* Task brief *
A stretch of the entries below is to be set down exactly, running from the line with "Where should I click to: Click the activity" through the line with "Task: Toggle the simulator (模拟器) panel", both included, and no other line.
### Listed records ###
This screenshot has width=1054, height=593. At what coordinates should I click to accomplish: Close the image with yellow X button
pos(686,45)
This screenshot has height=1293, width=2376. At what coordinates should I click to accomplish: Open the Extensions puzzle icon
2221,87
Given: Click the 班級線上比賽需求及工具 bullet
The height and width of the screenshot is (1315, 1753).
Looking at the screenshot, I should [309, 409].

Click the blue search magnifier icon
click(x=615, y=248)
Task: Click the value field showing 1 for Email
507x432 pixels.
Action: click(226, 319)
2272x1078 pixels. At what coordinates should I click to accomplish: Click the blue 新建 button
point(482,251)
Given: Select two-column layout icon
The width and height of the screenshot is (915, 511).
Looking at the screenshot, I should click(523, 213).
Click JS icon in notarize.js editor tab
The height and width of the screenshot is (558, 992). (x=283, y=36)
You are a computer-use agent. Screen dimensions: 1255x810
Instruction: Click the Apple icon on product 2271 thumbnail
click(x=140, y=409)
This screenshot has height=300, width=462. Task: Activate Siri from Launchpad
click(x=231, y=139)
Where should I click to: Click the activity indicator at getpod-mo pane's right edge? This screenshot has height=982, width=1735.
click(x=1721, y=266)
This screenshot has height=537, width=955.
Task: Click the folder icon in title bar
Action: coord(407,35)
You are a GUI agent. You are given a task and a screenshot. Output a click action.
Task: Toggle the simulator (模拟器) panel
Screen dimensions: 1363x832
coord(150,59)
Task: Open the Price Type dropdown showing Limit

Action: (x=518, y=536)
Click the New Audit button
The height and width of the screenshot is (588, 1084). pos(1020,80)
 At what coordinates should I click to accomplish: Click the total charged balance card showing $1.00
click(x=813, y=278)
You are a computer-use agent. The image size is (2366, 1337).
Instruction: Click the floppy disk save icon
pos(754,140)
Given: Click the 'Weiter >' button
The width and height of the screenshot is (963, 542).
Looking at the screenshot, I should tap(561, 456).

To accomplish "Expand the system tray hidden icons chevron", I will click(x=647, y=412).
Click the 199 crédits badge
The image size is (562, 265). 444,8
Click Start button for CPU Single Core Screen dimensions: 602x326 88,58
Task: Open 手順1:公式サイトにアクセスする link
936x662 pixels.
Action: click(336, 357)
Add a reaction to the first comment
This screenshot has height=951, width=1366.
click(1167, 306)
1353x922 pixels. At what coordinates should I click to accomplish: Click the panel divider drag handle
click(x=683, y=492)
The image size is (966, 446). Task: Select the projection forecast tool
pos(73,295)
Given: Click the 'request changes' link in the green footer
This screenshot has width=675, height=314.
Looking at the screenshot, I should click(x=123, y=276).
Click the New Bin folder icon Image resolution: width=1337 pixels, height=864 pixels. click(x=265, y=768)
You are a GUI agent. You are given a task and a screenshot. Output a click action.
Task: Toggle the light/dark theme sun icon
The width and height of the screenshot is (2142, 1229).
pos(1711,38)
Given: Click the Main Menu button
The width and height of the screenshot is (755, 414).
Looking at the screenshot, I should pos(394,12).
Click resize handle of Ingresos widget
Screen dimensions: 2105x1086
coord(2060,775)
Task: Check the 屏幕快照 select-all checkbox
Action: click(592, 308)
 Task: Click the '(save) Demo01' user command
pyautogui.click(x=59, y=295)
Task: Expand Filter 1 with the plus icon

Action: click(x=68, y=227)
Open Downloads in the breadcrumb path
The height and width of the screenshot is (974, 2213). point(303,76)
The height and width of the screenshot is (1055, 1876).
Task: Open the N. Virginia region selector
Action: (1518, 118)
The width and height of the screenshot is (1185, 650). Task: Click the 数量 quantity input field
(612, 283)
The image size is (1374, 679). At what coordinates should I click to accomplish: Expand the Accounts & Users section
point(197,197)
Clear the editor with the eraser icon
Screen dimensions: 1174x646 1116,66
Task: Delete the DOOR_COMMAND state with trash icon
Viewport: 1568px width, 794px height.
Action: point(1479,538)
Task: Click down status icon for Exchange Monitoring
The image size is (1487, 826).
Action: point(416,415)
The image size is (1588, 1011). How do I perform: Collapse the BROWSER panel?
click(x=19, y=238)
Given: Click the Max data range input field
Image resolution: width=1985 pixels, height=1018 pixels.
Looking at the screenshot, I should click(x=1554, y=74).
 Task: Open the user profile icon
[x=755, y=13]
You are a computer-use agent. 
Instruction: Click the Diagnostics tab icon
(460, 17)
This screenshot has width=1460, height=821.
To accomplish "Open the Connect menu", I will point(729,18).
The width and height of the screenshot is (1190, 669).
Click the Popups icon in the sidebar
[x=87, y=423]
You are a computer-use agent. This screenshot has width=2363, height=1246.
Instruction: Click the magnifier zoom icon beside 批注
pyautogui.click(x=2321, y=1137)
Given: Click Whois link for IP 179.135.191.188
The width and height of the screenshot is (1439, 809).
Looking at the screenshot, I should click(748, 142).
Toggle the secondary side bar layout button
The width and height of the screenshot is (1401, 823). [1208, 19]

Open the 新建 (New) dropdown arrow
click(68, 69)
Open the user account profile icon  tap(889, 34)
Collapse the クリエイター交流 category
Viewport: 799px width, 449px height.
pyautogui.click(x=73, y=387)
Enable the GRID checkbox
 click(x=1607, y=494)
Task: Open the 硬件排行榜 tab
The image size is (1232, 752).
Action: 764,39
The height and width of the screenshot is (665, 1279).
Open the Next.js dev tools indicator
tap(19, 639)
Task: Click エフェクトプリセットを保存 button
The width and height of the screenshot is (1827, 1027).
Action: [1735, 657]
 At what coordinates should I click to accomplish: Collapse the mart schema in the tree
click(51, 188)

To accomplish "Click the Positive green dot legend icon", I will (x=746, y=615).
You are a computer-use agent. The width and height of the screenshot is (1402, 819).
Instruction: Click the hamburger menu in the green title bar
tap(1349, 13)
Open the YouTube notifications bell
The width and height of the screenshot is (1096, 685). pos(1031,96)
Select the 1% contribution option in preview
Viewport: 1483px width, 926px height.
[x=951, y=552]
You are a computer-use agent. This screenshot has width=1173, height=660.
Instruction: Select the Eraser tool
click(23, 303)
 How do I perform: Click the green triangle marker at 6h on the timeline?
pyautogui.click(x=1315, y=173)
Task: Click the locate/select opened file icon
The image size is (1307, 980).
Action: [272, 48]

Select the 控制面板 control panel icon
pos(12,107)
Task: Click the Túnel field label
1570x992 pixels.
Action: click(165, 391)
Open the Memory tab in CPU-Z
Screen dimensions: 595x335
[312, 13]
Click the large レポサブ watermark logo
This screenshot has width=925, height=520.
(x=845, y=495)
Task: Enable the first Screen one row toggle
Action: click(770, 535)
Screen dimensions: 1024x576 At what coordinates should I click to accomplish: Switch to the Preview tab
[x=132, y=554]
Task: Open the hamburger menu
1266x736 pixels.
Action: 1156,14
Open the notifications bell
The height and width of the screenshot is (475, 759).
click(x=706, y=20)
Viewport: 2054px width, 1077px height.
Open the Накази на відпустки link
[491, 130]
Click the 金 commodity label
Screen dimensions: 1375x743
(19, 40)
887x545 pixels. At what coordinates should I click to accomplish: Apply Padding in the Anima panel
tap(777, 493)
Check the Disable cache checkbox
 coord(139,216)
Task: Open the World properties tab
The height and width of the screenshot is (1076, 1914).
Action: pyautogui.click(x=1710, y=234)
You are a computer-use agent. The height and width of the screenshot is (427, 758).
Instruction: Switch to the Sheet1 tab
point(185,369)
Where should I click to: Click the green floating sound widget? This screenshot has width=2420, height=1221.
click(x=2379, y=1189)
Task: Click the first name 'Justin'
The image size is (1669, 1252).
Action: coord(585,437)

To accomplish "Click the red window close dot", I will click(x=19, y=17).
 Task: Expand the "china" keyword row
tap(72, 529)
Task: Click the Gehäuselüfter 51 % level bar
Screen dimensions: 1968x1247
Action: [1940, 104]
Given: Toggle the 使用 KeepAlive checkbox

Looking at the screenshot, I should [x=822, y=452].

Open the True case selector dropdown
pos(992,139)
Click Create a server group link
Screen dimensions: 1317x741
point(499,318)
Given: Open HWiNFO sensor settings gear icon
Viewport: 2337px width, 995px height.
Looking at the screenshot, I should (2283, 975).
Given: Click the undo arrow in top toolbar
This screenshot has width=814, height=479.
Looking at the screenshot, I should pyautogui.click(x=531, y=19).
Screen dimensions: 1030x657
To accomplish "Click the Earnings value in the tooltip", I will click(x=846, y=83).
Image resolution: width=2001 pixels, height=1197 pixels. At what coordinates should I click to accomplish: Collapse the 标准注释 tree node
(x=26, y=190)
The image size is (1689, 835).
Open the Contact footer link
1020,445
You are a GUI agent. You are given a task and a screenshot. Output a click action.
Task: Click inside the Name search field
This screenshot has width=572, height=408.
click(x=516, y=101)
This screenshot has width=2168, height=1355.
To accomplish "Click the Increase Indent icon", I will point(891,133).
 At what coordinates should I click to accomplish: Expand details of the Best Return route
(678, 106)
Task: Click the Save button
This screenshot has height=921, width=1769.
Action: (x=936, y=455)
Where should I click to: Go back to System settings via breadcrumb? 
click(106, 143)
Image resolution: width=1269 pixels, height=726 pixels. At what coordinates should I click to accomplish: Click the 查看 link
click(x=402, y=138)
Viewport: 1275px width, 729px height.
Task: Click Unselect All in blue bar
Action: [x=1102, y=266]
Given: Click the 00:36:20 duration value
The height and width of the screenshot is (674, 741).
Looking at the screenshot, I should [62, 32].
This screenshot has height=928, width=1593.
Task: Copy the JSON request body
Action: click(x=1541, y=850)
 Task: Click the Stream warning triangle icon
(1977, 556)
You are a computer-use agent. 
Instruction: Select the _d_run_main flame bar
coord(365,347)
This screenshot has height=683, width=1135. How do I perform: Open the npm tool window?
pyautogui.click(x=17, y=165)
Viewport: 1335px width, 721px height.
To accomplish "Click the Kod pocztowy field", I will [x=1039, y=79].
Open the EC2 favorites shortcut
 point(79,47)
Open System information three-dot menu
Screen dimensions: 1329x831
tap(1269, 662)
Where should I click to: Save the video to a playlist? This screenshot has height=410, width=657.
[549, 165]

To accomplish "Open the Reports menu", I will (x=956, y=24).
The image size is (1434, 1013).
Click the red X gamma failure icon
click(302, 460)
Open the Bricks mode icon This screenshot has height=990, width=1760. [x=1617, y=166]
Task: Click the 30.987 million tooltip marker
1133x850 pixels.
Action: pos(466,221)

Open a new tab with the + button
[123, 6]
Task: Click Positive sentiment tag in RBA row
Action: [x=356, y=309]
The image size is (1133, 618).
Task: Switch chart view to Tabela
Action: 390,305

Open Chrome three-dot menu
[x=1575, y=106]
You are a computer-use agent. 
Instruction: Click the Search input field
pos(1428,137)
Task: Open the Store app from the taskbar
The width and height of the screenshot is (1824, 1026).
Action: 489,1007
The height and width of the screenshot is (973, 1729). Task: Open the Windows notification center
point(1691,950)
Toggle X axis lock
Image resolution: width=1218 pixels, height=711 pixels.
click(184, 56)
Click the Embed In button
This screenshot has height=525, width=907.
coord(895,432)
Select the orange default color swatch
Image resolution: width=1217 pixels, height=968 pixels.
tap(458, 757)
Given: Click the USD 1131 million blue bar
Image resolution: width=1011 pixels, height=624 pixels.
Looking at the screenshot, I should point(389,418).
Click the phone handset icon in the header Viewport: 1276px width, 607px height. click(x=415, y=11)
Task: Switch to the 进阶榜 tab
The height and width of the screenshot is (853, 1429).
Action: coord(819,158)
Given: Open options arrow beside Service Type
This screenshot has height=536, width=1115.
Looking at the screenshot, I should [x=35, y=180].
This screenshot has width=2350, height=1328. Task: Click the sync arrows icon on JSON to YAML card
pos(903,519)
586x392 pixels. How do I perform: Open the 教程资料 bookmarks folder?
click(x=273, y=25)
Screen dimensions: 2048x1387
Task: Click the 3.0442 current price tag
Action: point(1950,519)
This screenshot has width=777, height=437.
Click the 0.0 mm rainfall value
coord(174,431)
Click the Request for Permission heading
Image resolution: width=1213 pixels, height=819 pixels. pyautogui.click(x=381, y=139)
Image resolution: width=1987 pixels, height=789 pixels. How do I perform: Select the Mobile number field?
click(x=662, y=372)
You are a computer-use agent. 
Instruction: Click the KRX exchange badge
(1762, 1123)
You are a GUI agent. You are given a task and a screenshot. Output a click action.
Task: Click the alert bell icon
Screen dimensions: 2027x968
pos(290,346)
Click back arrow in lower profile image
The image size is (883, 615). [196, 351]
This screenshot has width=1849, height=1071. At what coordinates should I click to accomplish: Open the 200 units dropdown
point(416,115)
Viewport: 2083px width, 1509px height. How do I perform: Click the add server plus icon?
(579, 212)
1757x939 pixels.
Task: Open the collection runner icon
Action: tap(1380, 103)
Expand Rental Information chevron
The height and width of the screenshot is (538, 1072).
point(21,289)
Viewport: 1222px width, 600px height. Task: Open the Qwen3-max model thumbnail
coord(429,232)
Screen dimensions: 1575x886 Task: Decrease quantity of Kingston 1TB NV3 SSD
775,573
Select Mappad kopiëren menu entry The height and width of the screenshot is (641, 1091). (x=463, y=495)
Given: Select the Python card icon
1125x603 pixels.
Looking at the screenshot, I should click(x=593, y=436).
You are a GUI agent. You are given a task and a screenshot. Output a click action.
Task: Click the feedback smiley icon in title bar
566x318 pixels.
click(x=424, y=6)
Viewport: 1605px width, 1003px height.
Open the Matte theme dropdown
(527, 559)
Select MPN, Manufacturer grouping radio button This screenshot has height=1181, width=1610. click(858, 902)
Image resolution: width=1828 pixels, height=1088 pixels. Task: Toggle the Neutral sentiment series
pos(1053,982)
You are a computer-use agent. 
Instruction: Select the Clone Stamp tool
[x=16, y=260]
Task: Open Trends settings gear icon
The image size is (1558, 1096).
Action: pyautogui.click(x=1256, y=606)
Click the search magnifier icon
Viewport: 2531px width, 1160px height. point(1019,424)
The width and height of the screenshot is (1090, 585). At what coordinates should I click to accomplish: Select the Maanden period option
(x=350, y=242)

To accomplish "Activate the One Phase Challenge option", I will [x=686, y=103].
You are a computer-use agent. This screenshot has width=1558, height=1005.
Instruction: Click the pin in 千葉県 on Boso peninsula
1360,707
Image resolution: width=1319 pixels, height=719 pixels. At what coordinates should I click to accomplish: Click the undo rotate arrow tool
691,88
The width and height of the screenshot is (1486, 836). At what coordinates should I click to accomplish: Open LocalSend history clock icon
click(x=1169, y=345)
###
* Your response *
Where should I click to: Click the activity indicator at getpod-mo pane's right edge? This screenshot has height=982, width=1735.
click(x=1721, y=266)
This screenshot has height=537, width=955.
Task: Click the folder icon in title bar
Action: coord(407,35)
You are a GUI agent. You are given a task and a screenshot. Output a click action.
Task: Toggle the simulator (模拟器) panel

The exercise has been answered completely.